▶ Extract provided:
******

Don’t waste the last hour.
Life is short. Really short. Even if a person lives to see 100 years, he or she will only have flirted with time on this spinning ball of crust and iron.
We don’t believe this as kids. The message is drowned out by the sound of swirling hormones and daydreams of the future. Death is something that happens later. Much later. For now, we focus on graduation, and love and marriage, and a house, and car insurance.
But, as you read this line, you are closer to death than you were when you clicked the link that brought you here. There you sit, exhaling breath that will never return. Skin cells flake from your body and begin to settle into the carpet. Seconds melt from the clock like a Salvador Dali painting.
You get the point.
These are the thoughts that only show up after a funeral. Last night, I attended the “going home” service of an incredible woman. Vicki Leininger—Aunt Vic as I knew her—was awesome. Tender, but tough when it mattered. She could sing your heart out of your chest. And she led me to believe I wasn’t half bad myself.
But that was how she lived, always encouraging, choosing to see the best in people. As I sat in the packed sanctuary, I considered the impact she had on every person in the room.
She didn’t waste her life.
I have to be honest. I was there to honor Aunt Vic, but I spent a great deal of time thinking about myself. I looked around at the crowd, young and old, some with teary eyes, and many with smiles on their faces, and thought about the impact of one life.
I put myself in the casket. I played my life on the screens above, and I sat through my own funeral. Who would be there? What would they say when they passed by my body? What kind of eulogy would my life afford?
Scary thoughts. Have you ever done that?
I don’t need a thousand people lined up in front of my casket, but I’d like to know that my life mattered.
I want to know that I pursued my wife and child (or children) relentlessly, that they were my first priority. I want to have been the kind of friend I always wanted, and I want to have loved people, even the ones I disagreed with. Mostly, I want to know that I lived out the gospel that saved me.
How about you? What will your legacy be? Have you considered the possibility of existence after death? If so, what are you doing about that?
This life is so brief and fragile. We can’t waste it on hollow pursuits. Every moment matters.
Consider these words from one of the most influential theologians in American history. He only lived to be 55.
Resolved, never to do anything which I should be afraid to do if it were the last hour of my life. — Jonathan Edwards
We don’t get to know when that hour starts. So, stop reading and go love somebody.

******

▶ Tasks and exercises:
1. List the questions the writer asks about their own imagined funeral in the essay.
2. According to the essay, how old was Jonathan Edwards when he died?
3. From the essay, please extract the passage starting at "I want to know that I pursued" and ending at "doing about that?".

******

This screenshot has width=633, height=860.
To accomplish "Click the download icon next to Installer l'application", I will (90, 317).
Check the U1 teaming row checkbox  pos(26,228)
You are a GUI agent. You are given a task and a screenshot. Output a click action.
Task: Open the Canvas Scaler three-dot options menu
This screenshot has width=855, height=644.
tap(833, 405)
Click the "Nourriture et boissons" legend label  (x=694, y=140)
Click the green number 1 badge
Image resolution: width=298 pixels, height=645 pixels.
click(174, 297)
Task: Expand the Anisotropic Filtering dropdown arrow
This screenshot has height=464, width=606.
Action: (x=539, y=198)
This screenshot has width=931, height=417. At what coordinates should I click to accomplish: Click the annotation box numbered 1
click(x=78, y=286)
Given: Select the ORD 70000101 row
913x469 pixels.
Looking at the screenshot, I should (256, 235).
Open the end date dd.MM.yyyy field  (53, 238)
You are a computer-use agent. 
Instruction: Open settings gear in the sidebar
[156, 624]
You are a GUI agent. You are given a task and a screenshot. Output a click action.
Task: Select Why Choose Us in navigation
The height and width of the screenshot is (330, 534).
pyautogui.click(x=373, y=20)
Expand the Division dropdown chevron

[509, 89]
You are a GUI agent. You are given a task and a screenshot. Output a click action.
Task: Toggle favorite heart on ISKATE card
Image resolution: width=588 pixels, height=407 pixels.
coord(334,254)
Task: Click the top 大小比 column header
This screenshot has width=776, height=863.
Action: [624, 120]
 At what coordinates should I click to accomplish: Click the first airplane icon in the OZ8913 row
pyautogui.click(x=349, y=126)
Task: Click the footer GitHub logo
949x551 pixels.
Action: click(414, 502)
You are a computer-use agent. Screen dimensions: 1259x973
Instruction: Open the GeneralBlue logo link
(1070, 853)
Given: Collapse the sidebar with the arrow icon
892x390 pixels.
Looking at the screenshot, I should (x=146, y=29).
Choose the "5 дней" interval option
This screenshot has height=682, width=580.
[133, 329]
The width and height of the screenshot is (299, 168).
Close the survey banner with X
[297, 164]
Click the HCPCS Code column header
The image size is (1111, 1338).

******

▶ Responses for each task:
1.
- Who would be there?
- What would they say when they passed by my body?
- What kind of eulogy would my life afford?

2. 55

3.
I want to know that I pursued my wife and child (or children) relentlessly, that they were my first priority. I want to have been the kind of friend I always wanted, and I want to have loved people, even the ones I disagreed with. Mostly, I want to know that I lived out the gospel that saved me.
How about you? What will your legacy be? Have you considered the possibility of existence after death? If so, what are you doing about that?